Really a database is the way to go. Any modern database should allow
you to check if a value is in there before inserting, so the same
tweet won't go in there twice. Additionally, not every user search has
to use the up to the minute results. They can go back just a little in
time (30 seconds or so) to have batches in case there are multiple
people searching for the same thing.

On Oct 2, 7:36 am, Bjoern <bjoer...@googlemail.com> wrote:
> Hi,
>
> just wondering about a best practice thing. Suppose I show results of
> specific Twitter searches on a web site. How would I go about caching
> the searches?
>
> The naive approach seems to be to first check in my own database, then
> do a twitter search with the since_id parameter to only get results I
> don't already have. Then store the results from twitter in the
> database, too, and return the merged results to the web site.
>
> The problem I see is that if multiple user run the same search on my
> web site, threading issues might occur (as each user starts a separate
> thread on my server). Not only could multiple twitter searches with
> the same since_id be executed (maybe forgivable), but trouble starts
> when said results are to be inserted in my local database. Different
> threads could attempt to insert the same messages into my database.

- GIVEN INFORMATION:
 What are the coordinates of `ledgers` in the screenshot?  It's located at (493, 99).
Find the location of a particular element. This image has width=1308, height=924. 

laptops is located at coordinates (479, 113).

- YOUR GOAL: List every step of the naive approach described in the post about caching Twitter searches, in the order given. The data comes from a different source than the post about caching Twitter searches.

- RESULT:
1. Check the site's own database first.
2. Do a Twitter search with the since_id parameter to get only results not already held.
3. Store the results from Twitter in the database.
4. Return the merged results to the web site.